--- START OF Selected passage ---

Resource Value

SFU (2004) noted that several reports have attempted to estimate the economic value of the Queen Charlotte Basin reserves by multiplying median reserve estimates by the market value of oil and gas. They advised that such efforts must be interpreted with caution for three reasons: First, reserve estimates are highly speculative due to a lack of geological data about the structure of the Queen Charlotte Basin and the potential reserves therein. Second, there is no guarantee that it is economically viable to recover the reserves even if do they exist. Third, if the reserves are economically viable, the value of the resource is based on the net value after deducting production costs, not the gross value as estimated.

That said, in 2000 the Maritime Awards Society of Canada produced a report stating that using the GSC's (Geological Survey of Canada) median resource estimates multiplied by October 2000 market prices, economists estimated that the value of the BC offshore oil could be as high as $55 billion (US) and that of the gas at $40 billion (US). The total “downstream” value of the resource, including additional wealth generated in, or attracted to, the province by the presence of the offshore industry could conceivably be close to $500 billion (US). Spread over a 30-year production period or longer, the annual revenues to BC might therefore be as high as $3 billion (US) directly from production and $15 billion (US) in total “downstream” benefits (MASC, 2000).

These projections (Year 2000), though speculative, would make offshore oil and gas production the second largest industry in the Province behind tourism at $8.3 billion (US) annually but ahead of logging and forest products ($2.2 billion US), mining ($1.8 billion US), agriculture ($0.8 billion US), and fishing ($0.2 billion US). Offshore hydrocarbon development in BC could contribute up to 14% of the provincial gross domestic product (GDP). These figures assume that offshore resources would be used as a fuel in the conventional manner. Some argue that these resources should be applied to non-fuel purposes such as plastics and other sectors of the chemicals industry, or in the case of natural gas, serve as the basis for fuel cell technology.

Revenue Streams

One of the major sources of revenue derived from offshore oil and gas production comes from royalties. Marshall (2001) describes how in Newfoundland, royalties paid to the provincial government are divided into a statutory royalty and a contractual royalty. The statutory royalty equals one cent per barrel of oil produced, which would yield $7.7 million over the duration of the Hibernia project. Contractual royalties entail a basic royalty and a net royalty. The basic royalty is paid on the sales revenues minus the transportation costs, with the percentage paid increasing from 1% on the first portion of oil to 7.5% on the last portion. Royalty percentages are indexed to the price of oil. Even when ignoring transportation costs and discounts for oil prices below US$30/barrel, the basic royalty will total CAN$1.5 billion over the life of Hibernia. Net royalties will only be paid if the project’s revenue exceeds its eligible costs.

--- END OF Selected passage ---
--- START OF Supplied material ---

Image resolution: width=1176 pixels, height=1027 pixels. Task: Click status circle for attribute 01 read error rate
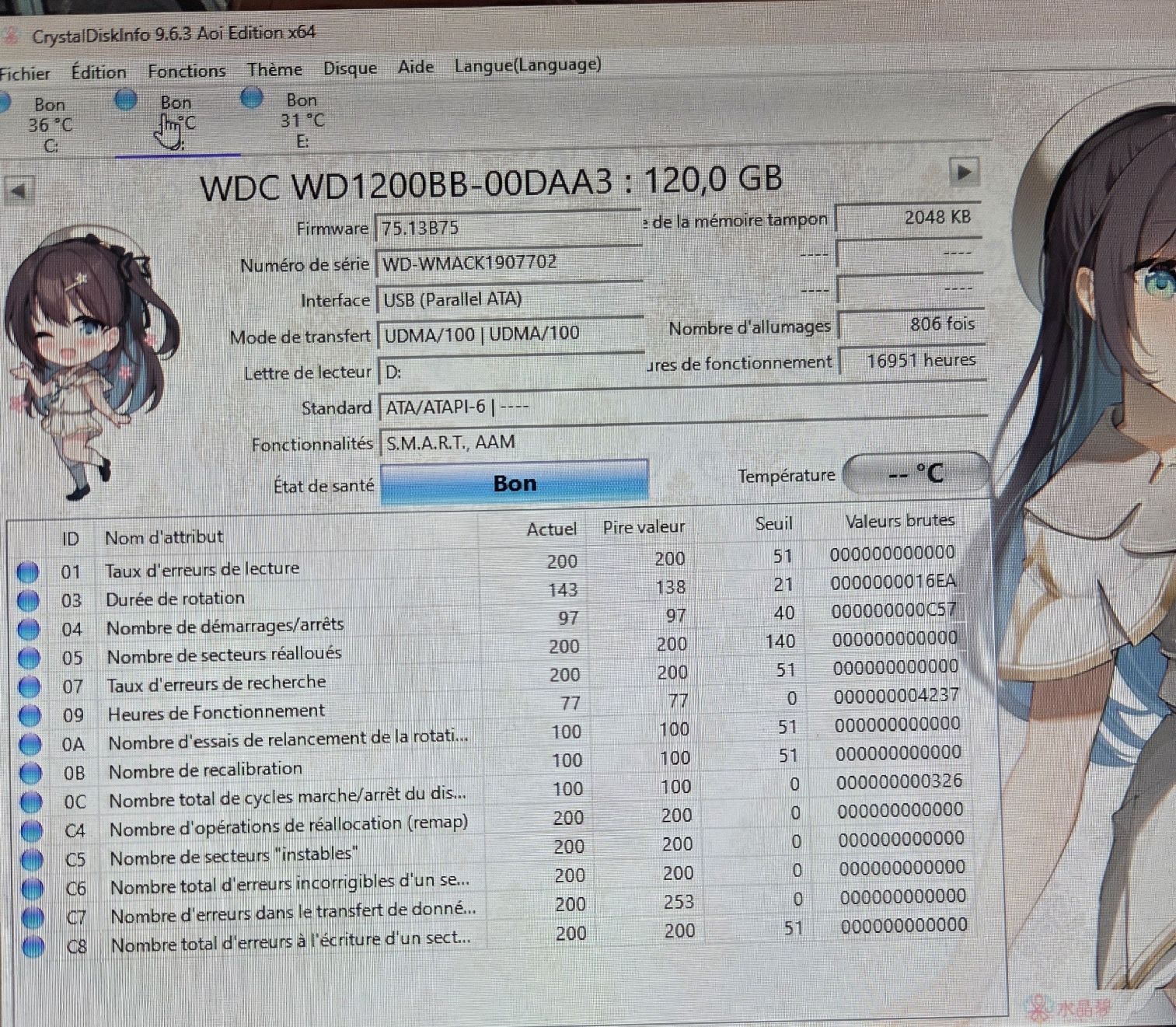coord(28,571)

--- END OF Supplied material ---

To-do list ::
(1) In the text on BC offshore oil and gas, what does Newfoundland's statutory royalty equal?
(2) List every provincial industry that the text on BC offshore oil and gas compares offshore production against, with the annual figure it gives for each.

Exercise solutions ::
(1) One cent per barrel of oil produced.

(2)
- Tourism: $8.3 billion (US)
- Logging and forest products: $2.2 billion (US)
- Mining: $1.8 billion (US)
- Agriculture: $0.8 billion (US)
- Fishing: $0.2 billion (US)